After several days of jury selection this month, McClure decided that he
did not want to be tried by a jury and opted for a bench trial. U.S.
District Judge Deborah K. Chasanow is presiding in the case.

Rufus J. Millegan Jr., 24, pleaded guilty to kidnapping and murder in the
case. In February 2003, Chasanow sentenced him to life in prison.

McClure's attorneys yesterday chose not to make an opening statement.

In his opening remarks, Trusty said McClure had been living with Millegan
and another man in a Greenbelt apartment. Millegan was robbed of drugs in
the apartment, and McClure blamed Osborne, who he believed had set up the
robbery, Trusty said.

No government witnesses will lend credence to the idea that Osborne
engineered the robbery, Trusty said. He said McClure acted upon his belief
"in a heinous fashion."

Osborne worked at a food cooperative in Greenbelt, a short walk from her
home. She was walking to work when a Ford Bronco that belonged to one of
McClure's girlfriends pulled up next to her, Trusty said.

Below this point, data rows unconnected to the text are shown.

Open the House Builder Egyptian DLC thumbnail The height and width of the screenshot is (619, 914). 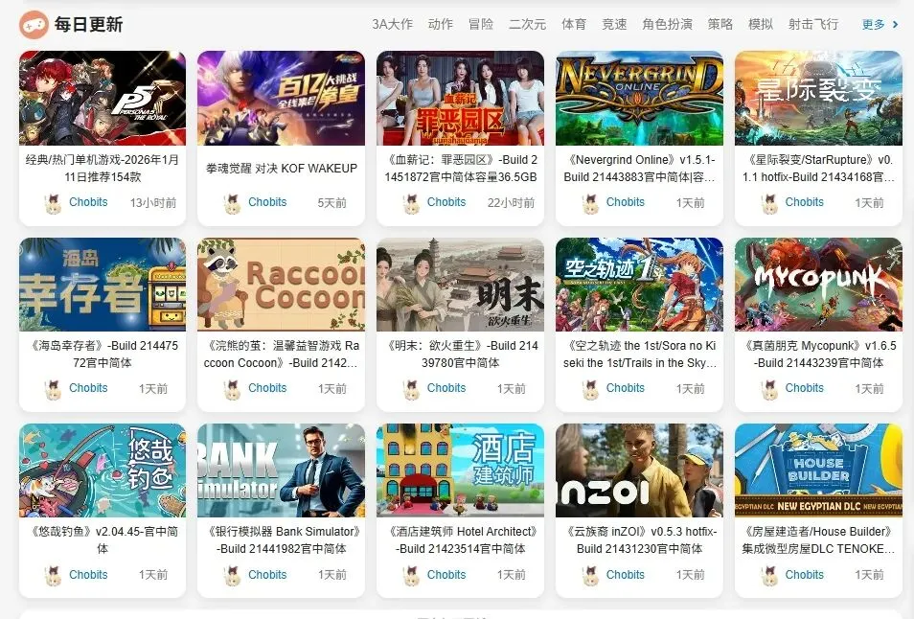(818, 470)
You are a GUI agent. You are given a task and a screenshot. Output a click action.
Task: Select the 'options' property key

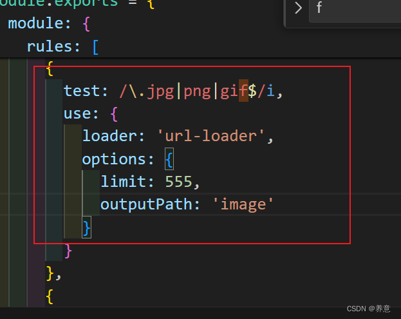(114, 159)
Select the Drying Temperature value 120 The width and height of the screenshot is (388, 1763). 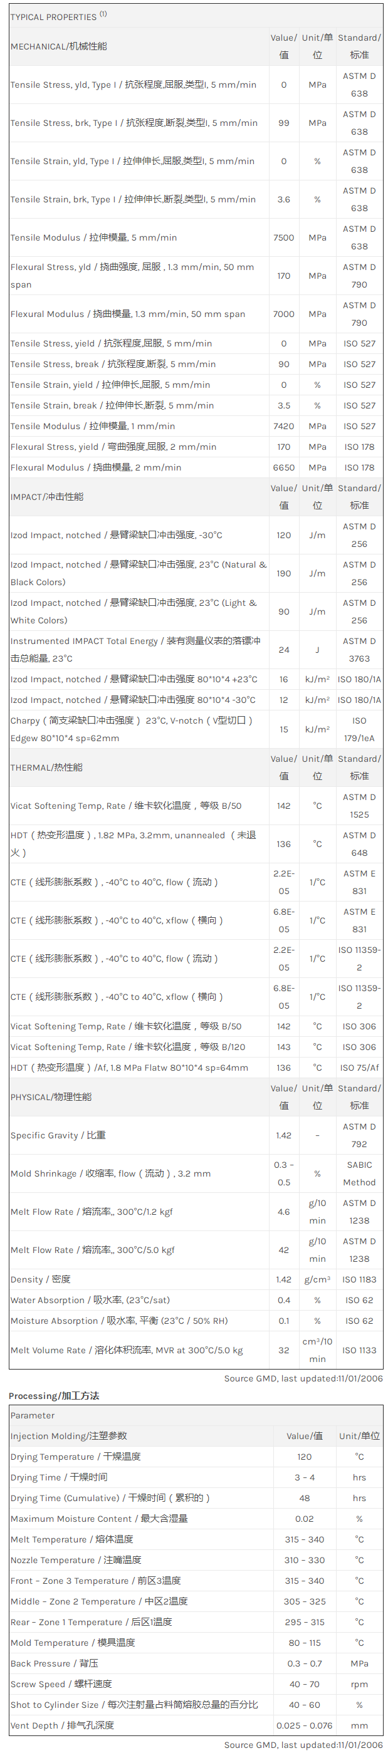[x=305, y=1457]
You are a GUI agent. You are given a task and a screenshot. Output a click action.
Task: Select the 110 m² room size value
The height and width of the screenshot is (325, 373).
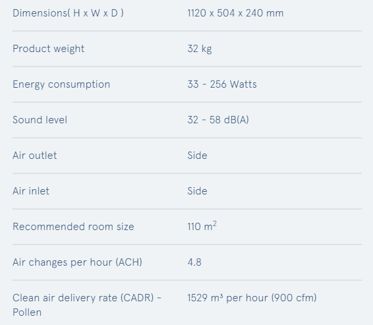click(x=202, y=226)
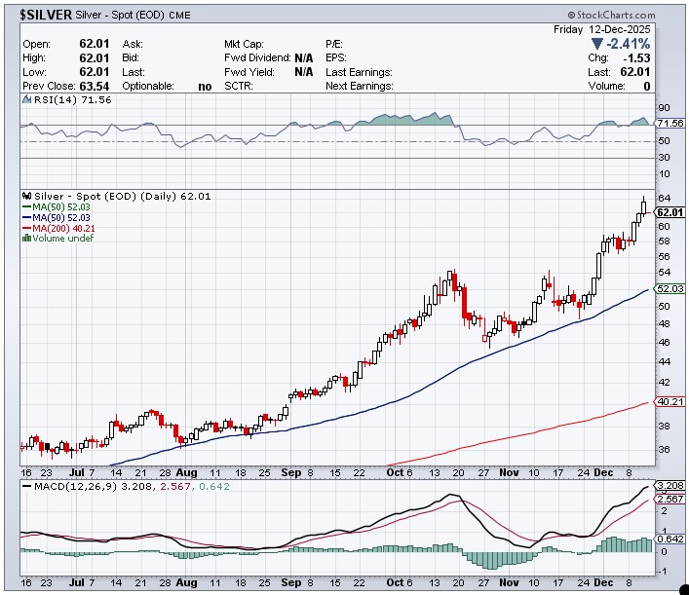
Task: Click the 52.03 MA value tag on price axis
Action: click(x=669, y=288)
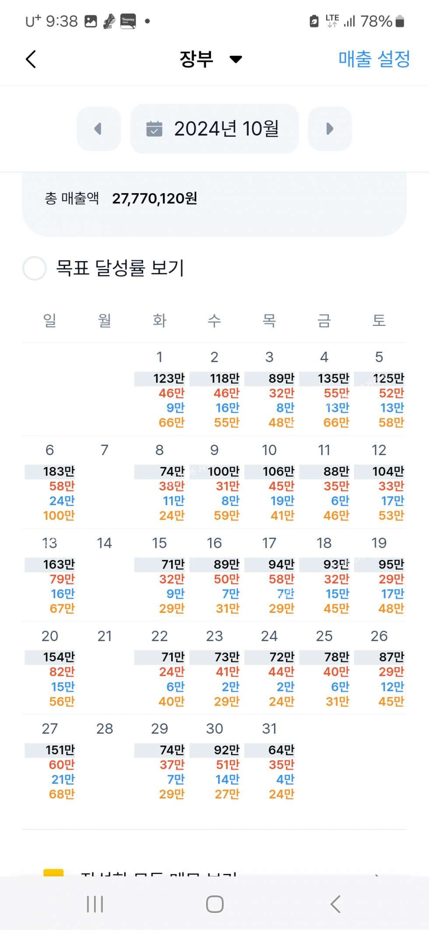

A witness saw
Osborne step into the vehicle, Trusty said.

2 months later, McClure told an investigator that he picked up Osborne to
question her about the robbery, then stopped and picked up 2 guns before
driving to the agricultural center, Trusty said.

McClure fired first, shooting Osborne with a .32-caliber revolver, Trusty
said. Millegan then stood over Osborne and shot 8 or 9 9mm rounds into her
back as she lay on the ground, Trusty said.

Osborne's mother, Barbara M. Osborne, testified that she last spoke with
her daughter by telephone about 10 a.m. the day of the killing. She said
her daughter told her that she was going to work, and she recalled her
daughter saying: "I'll see you tonight. I love you."